Let’s be honest. You didn’t expect another pie on my blog this week, did you?
After last week’s attempt, which admittedly turned into a delicious tart, you probably thought I was done with pies, at least for a while. But it’s fresh fruit season, and as much as I love working with frozen fruit through the winter, there’s nothing like a pie (crisp/crumble/buckle/anything at all, really) made with fresh fruit that makes my heart sing.
A few of my friends told me after last week's post that they struggle with some pastry recipes, and excel with others. I know what they mean, yet it's hard to understand why. A pastry recipe should be a certain combination of flour + fat + liquid, and the result should always be the same, right? Like a math equation that always gives the same answer.
But it doesn't work that way, and I thought about the one pastry recipe I've actually had success with. What if I tried it again, but with a different filling? Specifically, what if I tried it with the plums I've been seeing in the farmers' markets?
Result: the pastry was a success, and the pie was terrific!
And just like I thought, it all came down to a formula. It's been a while since I've studied math, but if:
A = awesomeness and
R = resilience, then
A = PieR2
Never give up.
(Next week's post: solving E = mc2, when E is eggplant and mc is manchego cheese. I don't have a recipe yet, but it sounds delicious.)
Plum and Marzipan Crumble Pie
Note: This pastry recipe yields two crusts, and you only need one for this pie. Roll out the second crust, put it in the freezer and wrap it well. Now you’re all set the next time you want to make a pie!
For the pastry:
2 1/2 cups all-purpose flour
3 Tbsp sugar
1/4 tsp kosher salt
3/4 cup cold unsalted butter, cubed
1/2 cup cold vegetable shortening
9 – 12 Tbsp ice water
For the pie dust:
1 tsp sugar
1 tsp flour
For the filling:
2 pounds plums, pitted and cut into 1/2” thick slices
3/4 cups sugar (first amount)
1/2 cup sugar (second amount)
6 Tbsp cornstarch
1 egg, beaten
1 tsp sugar (third amount)
For the marzipan crumble:
10 ounces almond paste
1/3 cup almond flour
2 Tbsp cold unsalted butter, diced
2 Tbsp sugar
To make the pastry:
Combine 2 1/2 cups flour, 3 Tbsp sugar, and kosher salt in a large bowl. Cut in butter and shortening until they are the size of peanuts. Stir in ice water 3 Tbsp at a time (dough shouldn’t be sticky). Cover dough with plastic wrap and chill 30 minutes before using.

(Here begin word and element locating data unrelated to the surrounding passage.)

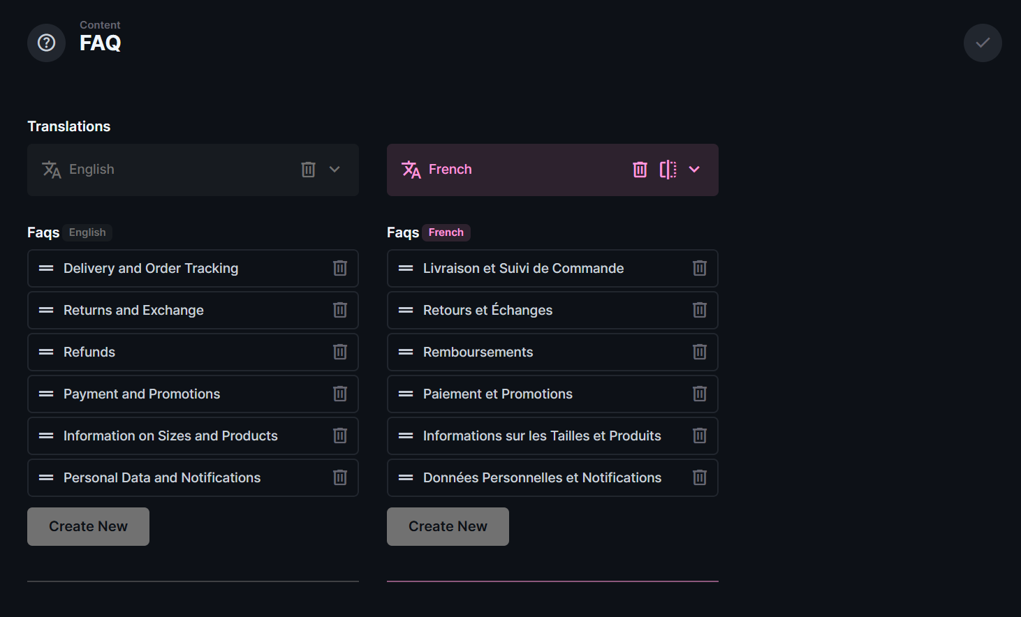Image resolution: width=1021 pixels, height=617 pixels.
Task: Open the Payment and Promotions FAQ item
Action: pos(142,394)
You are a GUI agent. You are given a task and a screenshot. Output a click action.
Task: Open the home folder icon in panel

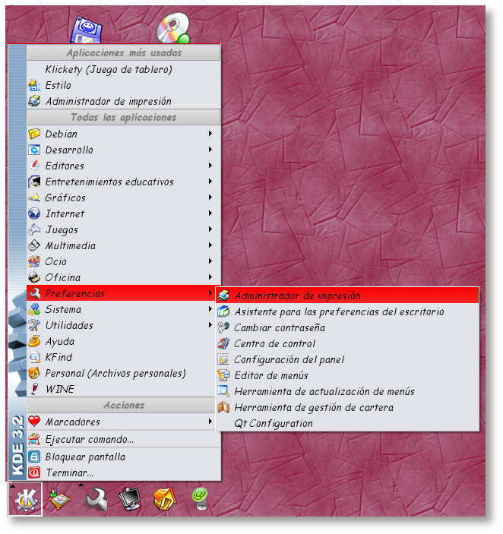[x=165, y=500]
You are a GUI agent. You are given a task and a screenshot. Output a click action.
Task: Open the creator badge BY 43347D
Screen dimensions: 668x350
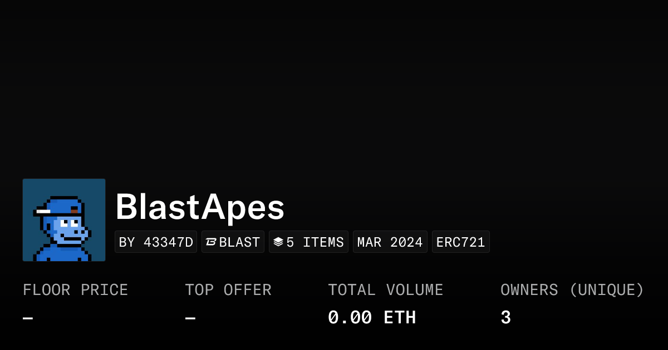tap(156, 242)
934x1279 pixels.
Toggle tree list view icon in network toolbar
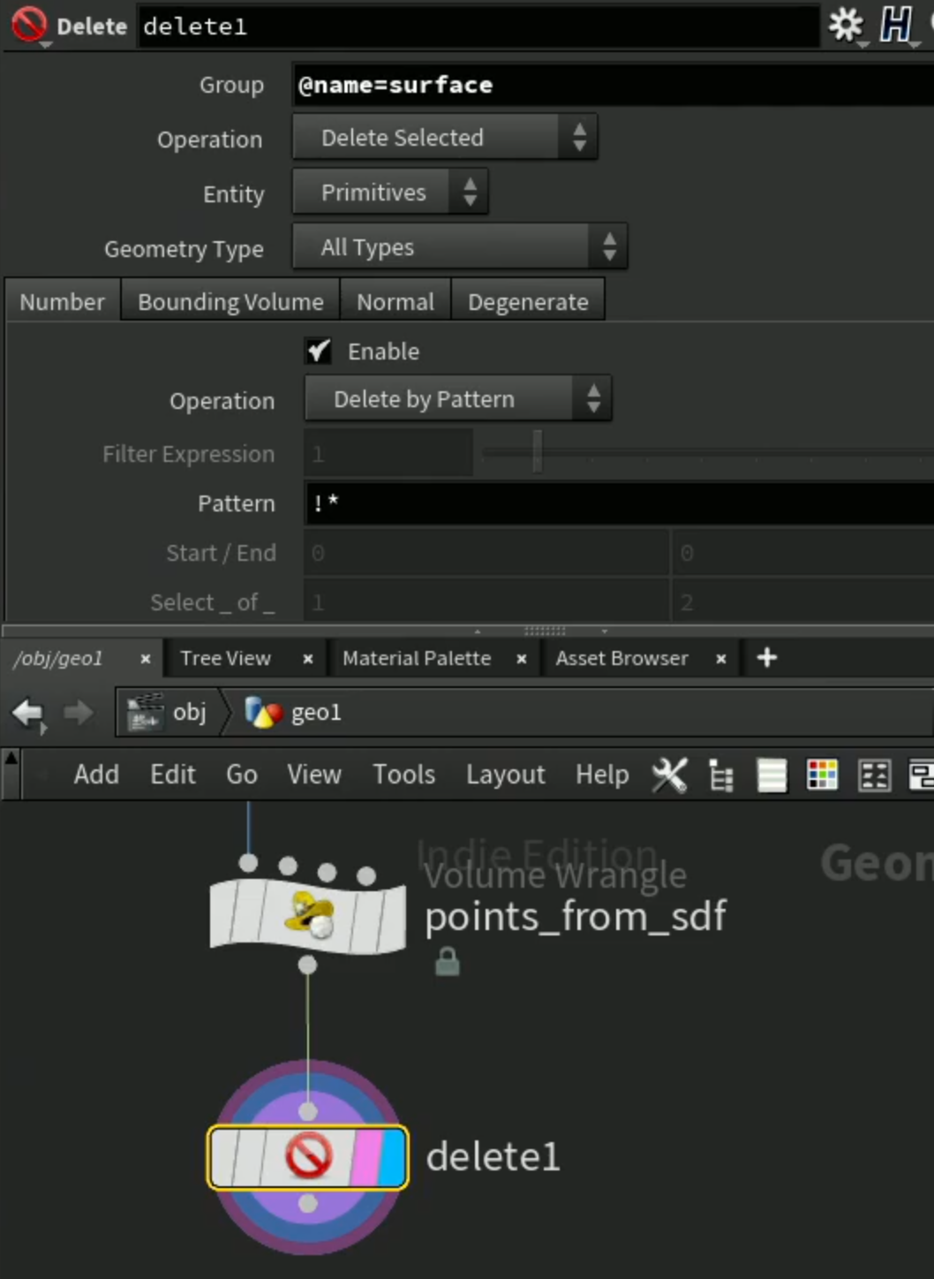[721, 776]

On lightly floured surface, roll half the dough into a 12” circle about 1/8” thick. Transfer to a 9” plate. (Since this recipe yields two crusts, do the same with the second half of the dough. You can put it in the freezer, well-wrapped, until the next time you make a single-crust pie.)
To make the pie:
Combine 1 tsp sugar and 1 tsp flour in a small bowl for the pie dust. Set aside.
Put half the plums and 3/4 cup sugar into a medium saucepan. Cook over medium heat, stirring frequently, until the fruit is bubbly and has released much of its juices, about 10 minutes.
Stir the raw plum slices into the cooked plums. Stir in another 1/2 cup sugar. Stir in the cornstarch and let cool to room temperature.
Heat oven to 350 degrees.
Sprinkle the bottom of the crust with the pie dust. You probably won’t need all of it – you just want enough to barely coat the bottom, to keep the crust from getting soggy from the fruit.
Place the plums in a colander over a medium bowl. Place the drained plums into the crust, and pour the liquid filling over top. Brush the edges of the dough with the beaten egg and sprinkle 1 tsp sugar over the whole pie.
Place the pie on a baking sheet and bake for 30 minutes, or until the edges start to brown.
In the meantime, make the marzipan crumble. Combine the almond paste and almond flour in a bowl and cut together until marzipan is in small pieces. Add the butter and sugar, and continue cutting together until almond paste and butter are in pea-sized pieces.
After 30 minutes, remove the pie from the oven and sprinkle the marzipan crumble over the top. Bake for an additional 35 – 45 minutes, or until the topping is golden and crunchy and the filling is bubbling. (I covered my pie with foil, and removed it 10 minutes before it was done baking.
Let the pie cool completely before serving.